* **EXTRAIT DU TEXTE**
L'innocence du nounours

     Au début des années 60 mes parents avaient eu la hardiesse de briser le conformisme familial de leurs parents et de m'embarquer pour deux mois dans un périple qui peut sembler banal aujourd'hui mais représentait à l'époque une véritable aventure. Partir de Paris en Dauphine Renault (3 vitesses, 850 cc) rejoindre l'Italie, Venise, Trieste et traverser la Yougoslavie de l'époque, pays communiste dirigée d'une main de fer par Tito. J'aimais bien l'idée que le président s'appelle Tito. Avec un tel nom, je n'y voyais pas un dictateur mais plutôt un personnage de bande dessinée dans la lignée de Placid et Muzo ou Pluto. Cela dit, je ne suis pas certain que Tito faisait rire les petits enfants.

* **CONSIGNES**
[1] Comment traduire en anglais cette phrase du récit de voyage : « J'aimais bien l'idée que le président s'appelle Tito. » ?
[2] Pouvez-vous transcrire, dans le récit de voyage, le passage qui va de « Au début des » jusqu'à « les petits enfants. » ?
Les enregistrements n'ont aucun rôle dans ce travail.

* **ENREGISTREMENTS FOURNIS**

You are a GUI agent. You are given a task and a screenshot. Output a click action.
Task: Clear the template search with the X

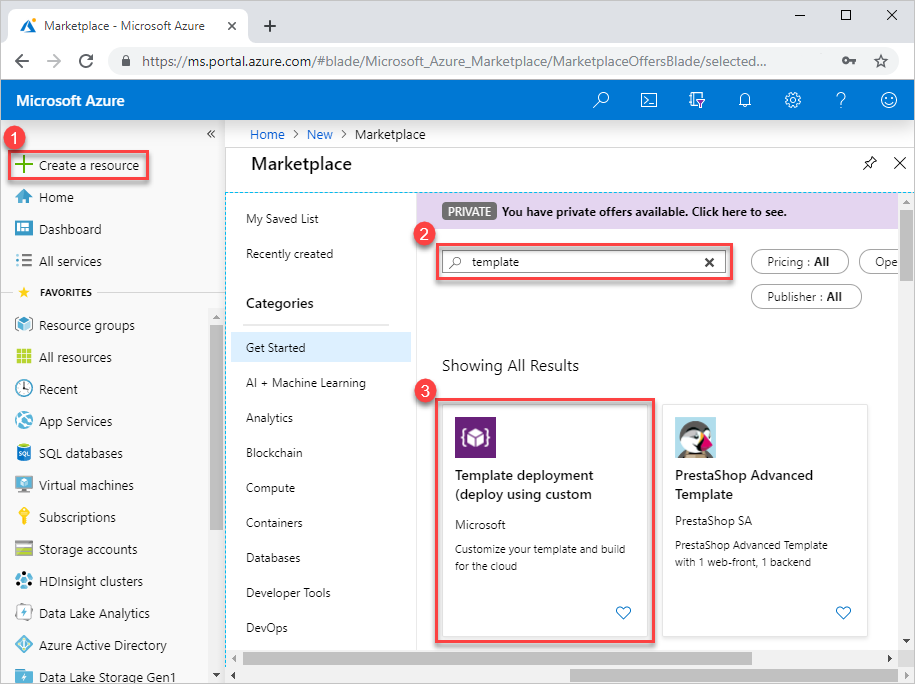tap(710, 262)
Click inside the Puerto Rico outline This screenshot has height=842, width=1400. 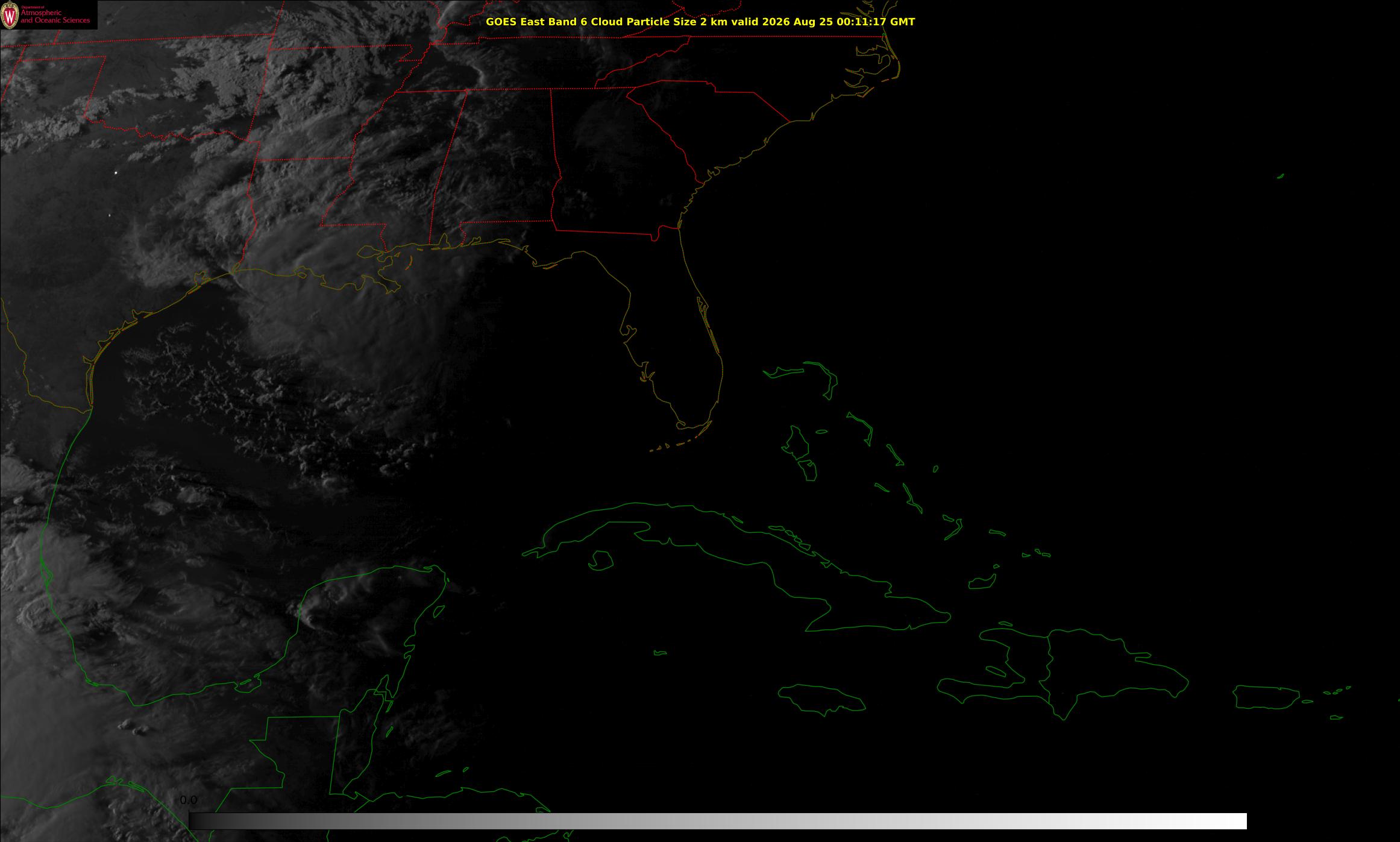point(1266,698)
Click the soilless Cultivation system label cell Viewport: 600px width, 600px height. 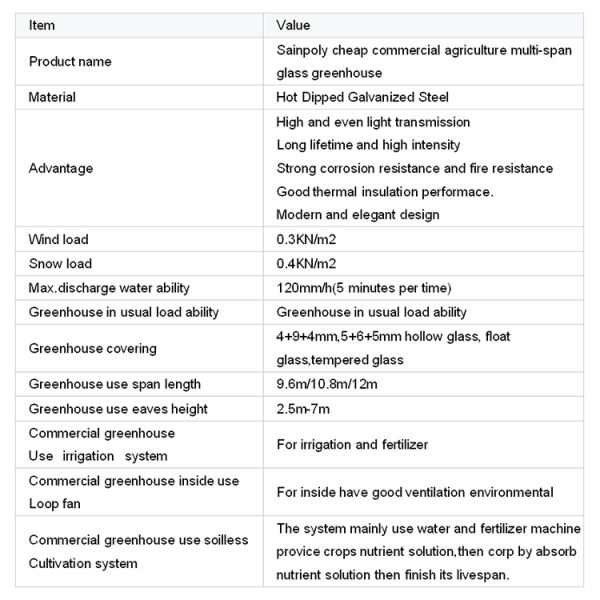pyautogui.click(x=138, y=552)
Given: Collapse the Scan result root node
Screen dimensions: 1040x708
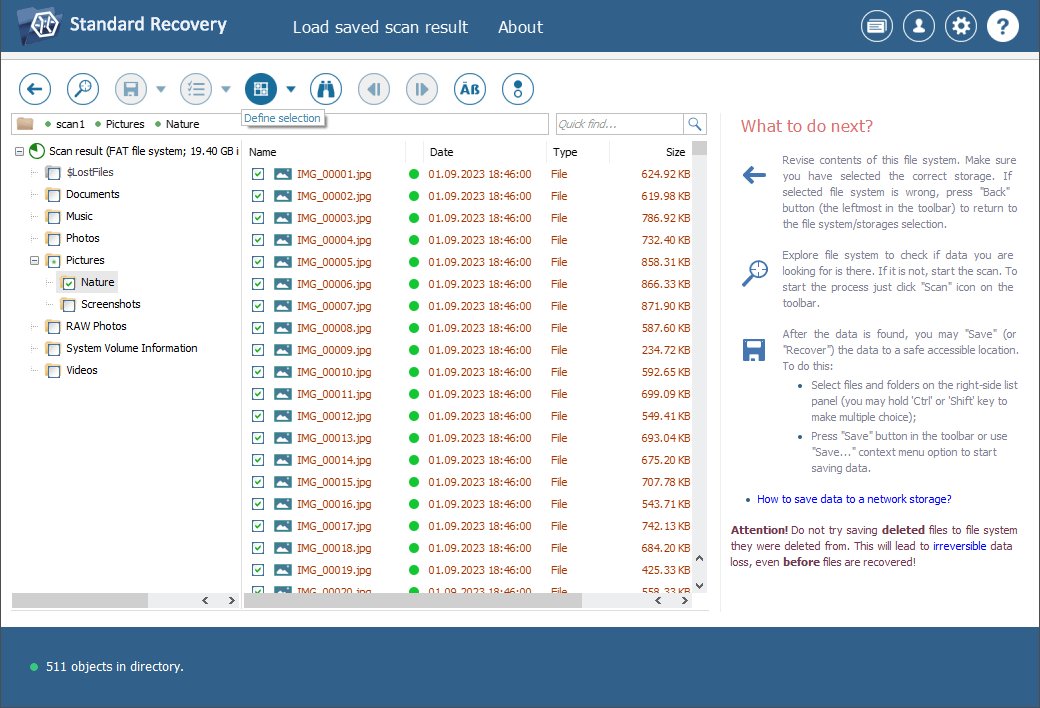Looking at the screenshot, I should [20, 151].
* * *
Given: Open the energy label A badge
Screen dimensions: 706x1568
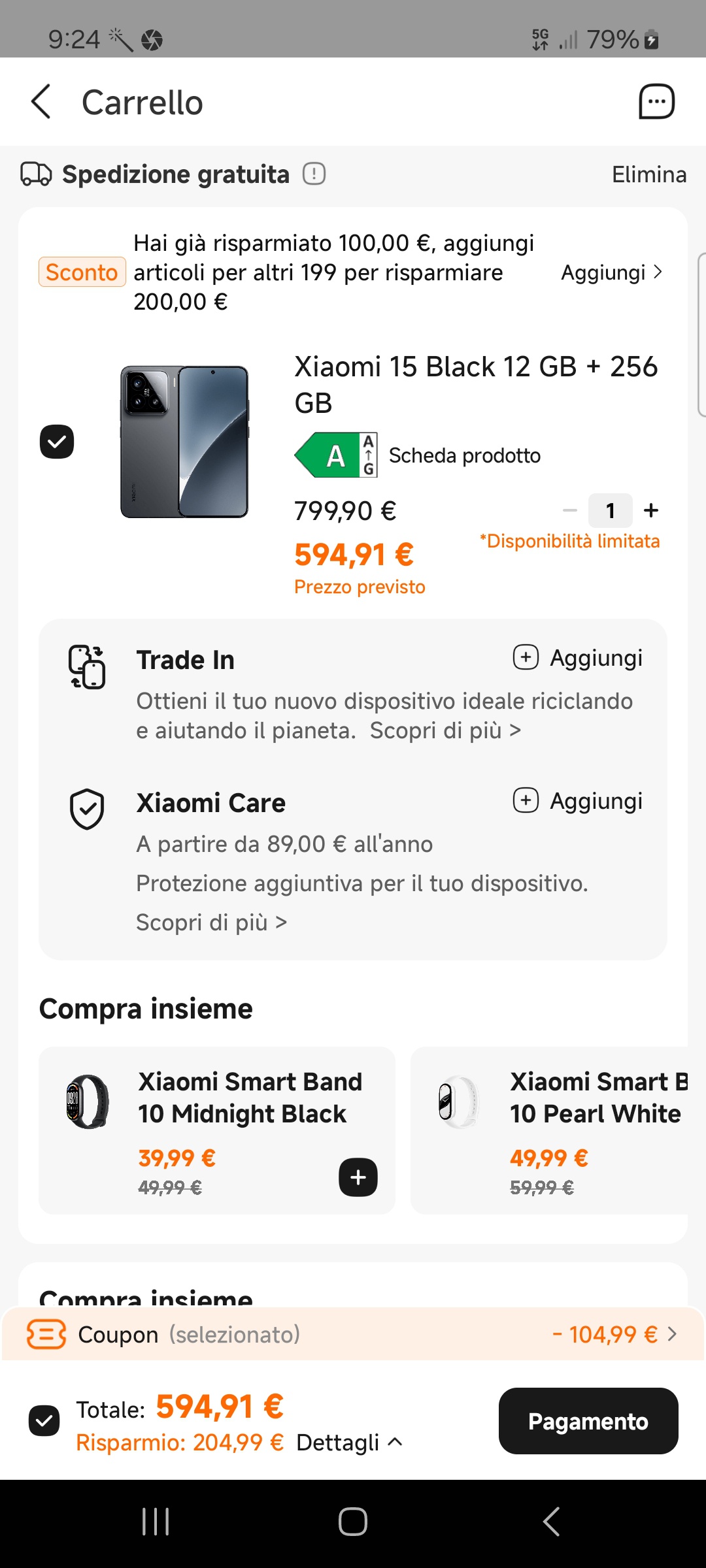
--
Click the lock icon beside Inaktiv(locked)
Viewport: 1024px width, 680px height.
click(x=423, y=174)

* **CORRIGÉS**
[1] I liked the idea that the president was called Tito.

[2]
Au début des années 60 mes parents avaient eu la hardiesse de briser le conformisme familial de leurs parents et de m'embarquer pour deux mois dans un périple qui peut sembler banal aujourd'hui mais représentait à l'époque une véritable aventure. Partir de Paris en Dauphine Renault (3 vitesses, 850 cc) rejoindre l'Italie, Venise, Trieste et traverser la Yougoslavie de l'époque, pays communiste dirigée d'une main de fer par Tito. J'aimais bien l'idée que le président s'appelle Tito. Avec un tel nom, je n'y voyais pas un dictateur mais plutôt un personnage de bande dessinée dans la lignée de Placid et Muzo ou Pluto. Cela dit, je ne suis pas certain que Tito faisait rire les petits enfants.